Page text:
========================================
For the pimp story, for example, the producer Laura Koontz, reached out to over 100 pimps on social media, on websites, and of those only under 20 agreed to … or replied back, and of those only … less than a handful agreed to sit down with us and talk. What’s not shown is the work that is done behind the scenes to try and get this access.

The reason why they talk to us is a combination of factors. The first one is ego: These are people that are very good at what they do, they’ve developed their craft, they’re very passionate about what they do, and sometimes not even their families know what they do, and we give them an opportunity to talk about what they know and we give them an opportunity to do so without disclosing their identity.

Secondly, I would say that it’s a sense of impunity. [Many have] spoken to us from places where there’s general impunity and they can go about their lives and their business without any trouble. So, by talking to an internationally recognized brand name like National Geographic, they feel they don’t really have much to lose.

I asked every single person I interviewed why have you agreed to talk to me, and one of the biggest reasons is because they know that they are the most shunned and stereotyped people in our society, and they want to tell their stories and they want to be able to show people that they’re not bad.

Roepe: It looked like you were in some really precarious situations. Sometimes when I was watching I was a little scared for you.

Did you ever feel like you were in danger? How did you deal with those moments of uncertainty? Specifically, I remember when the guy asked you for your phone and then you got into his car with him.

van Zeller: Actually leaving my phone behind has happened in a few situations where that’s the only way that they feel safe and protected.

I would say there was definitely moments where I was scared, and there were moments where we were all uncomfortable, but there’s a lot of preparation that goes in planning, that goes before any of these things happen, and I think it’s just a matter of staying calm.

I think the most important thing is, if you show that you trust them and if you respect them they will trust and respect you back. If you show that you’re nervous, and you show up with security behind you, and if you’re suspicious of them and what they might do, then they’ll be suspicious of you, too.

The hurdle that we always have to pass when gaining access into these worlds is suspicion that we’re law enforcement. There are lots of meetings that happen for them to verify and trust that we’re in fact journalists. Once we pass that hurdle, and once I tell them I’m here to listen to your story and I come without judgment, I think then these worlds have opened to us and people have been willing to talk to us in a way that even I wasn’t expecting.

The Ms. Q&A: Mariana van Zeller on Being a Woman Journalist Covering the Black Market and Shadow Economy
van Zeller on location in Kyiv, Ukraine. (@marianavz / Instagram)

Roepe: How do you feel you were perceived by your sources? Do you think there are some advantages to being a female journalist? Do you think your sources may have underestimated you?

van Zeller: Yes. Absolutely. 100 percent. I think we’re seen, as women, as less threatening, so I think there’s a tendency to allow us more access because of it, and there’s also a sense that as women our approach, in general, is more of empathy, and I think that goes a long way, especially when dealing with these guys that have been leaders of cartels and these black market worlds that are many times sort of macho men. A lot of places that we went to I was the first woman to ever go into. I think that disarmed them in many ways, and it’s been, so far, incredibly helpful.

Roepe: What do you think are some of the unique challenges that women journalists face? Are there also some challenges that perhaps your male colleagues don’t have to deal with?

van Zeller: I haven’t really encountered many disadvantages in the field as a reporter, I have to say. I mean, obviously, like all of us women in every industry have found disadvantages in our industries. You know, lack of equal opportunity in many cases.
========================================
Dataset entries:
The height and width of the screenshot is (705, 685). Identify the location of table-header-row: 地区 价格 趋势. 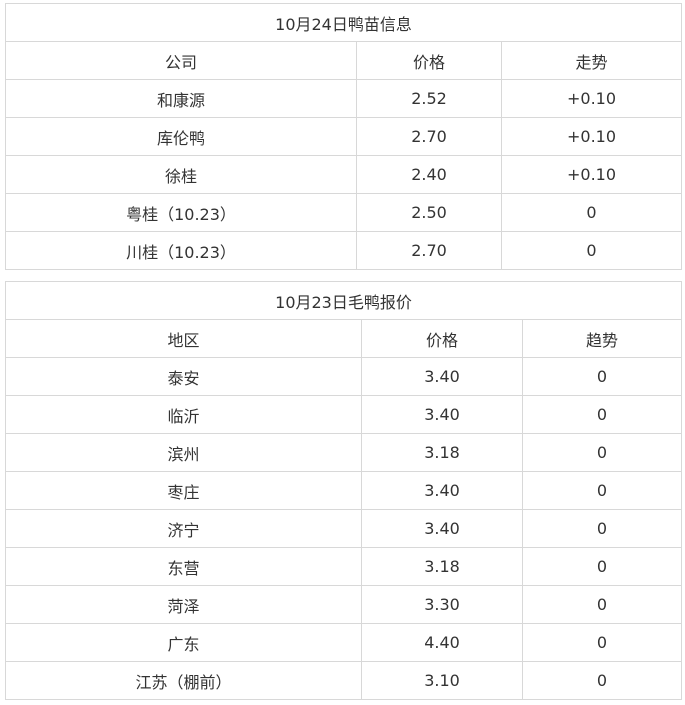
========================================
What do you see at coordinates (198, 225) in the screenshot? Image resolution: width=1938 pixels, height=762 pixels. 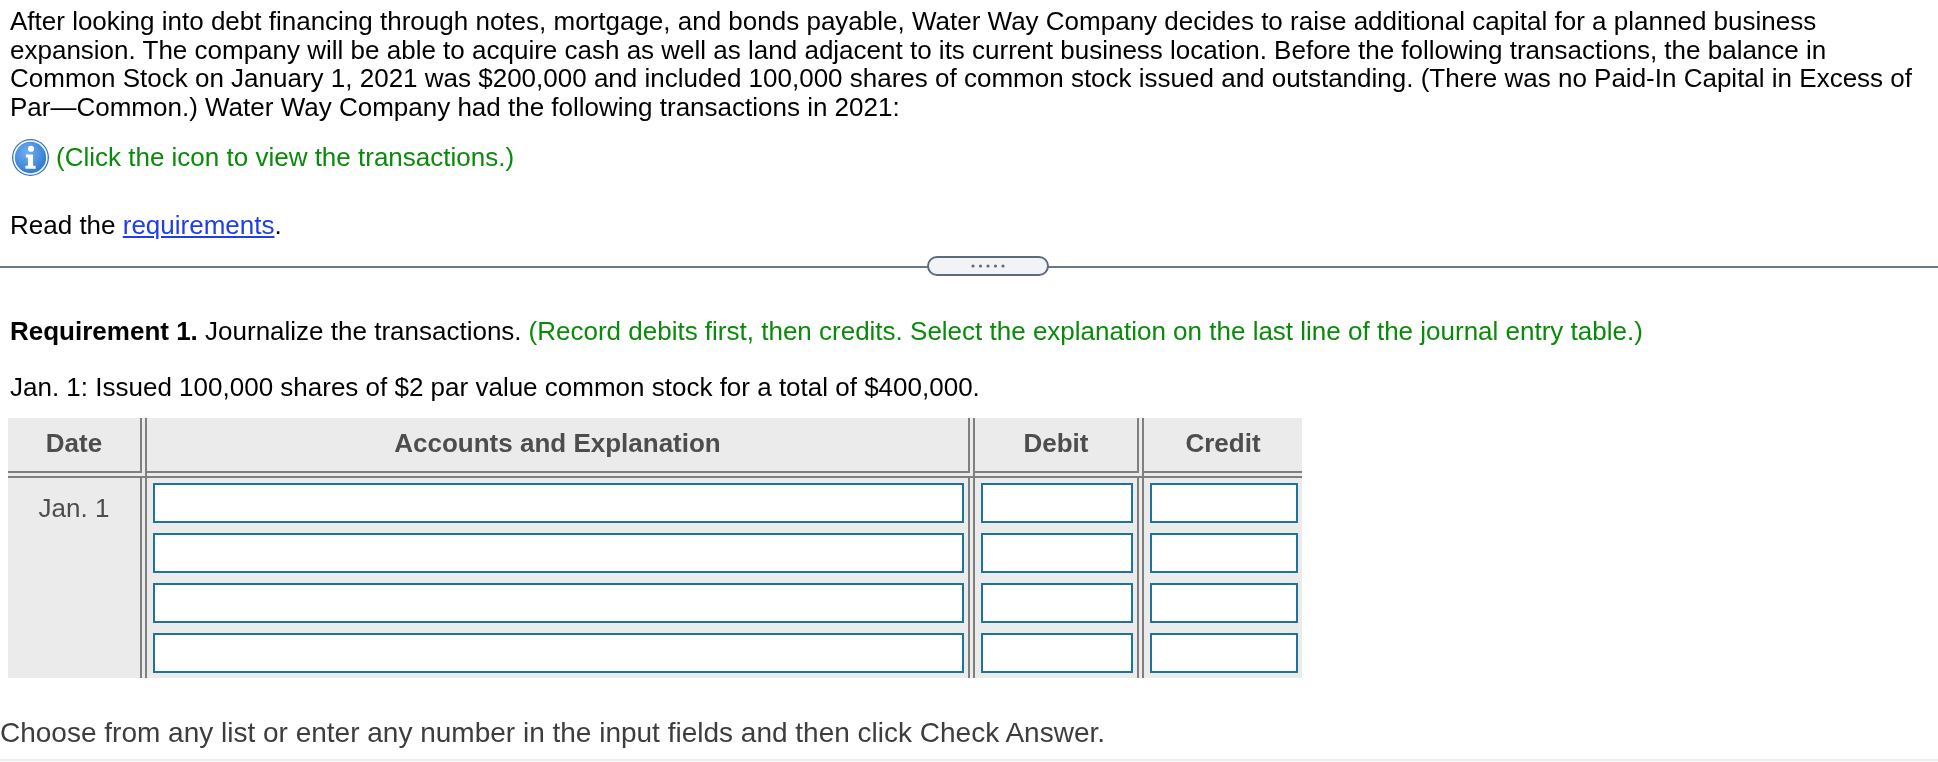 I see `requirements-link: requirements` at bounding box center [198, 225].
========================================
Problems to solve:
1. Answer these questions from the interview text:
(a) How many pimps did the producer Laura Koontz reach out to?
(b) What does van Zeller name as the first reason people agree to talk?
(c) What suspicion is the hurdle that must always be passed when gaining access to these worlds?
2. Please reproduce everything in the interview text from "Secondly, I would" down to "scared for you.", word for word.

Answers for each item:
1.
(a) Over 100.
(b) Ego.
(c) The suspicion that they are law enforcement.

2.
Secondly, I would say that it’s a sense of impunity. [Many have] spoken to us from places where there’s general impunity and they can go about their lives and their business without any trouble. So, by talking to an internationally recognized brand name like National Geographic, they feel they don’t really have much to lose.

I asked every single person I interviewed why have you agreed to talk to me, and one of the biggest reasons is because they know that they are the most shunned and stereotyped people in our society, and they want to tell their stories and they want to be able to show people that they’re not bad.

Roepe: It looked like you were in some really precarious situations. Sometimes when I was watching I was a little scared for you.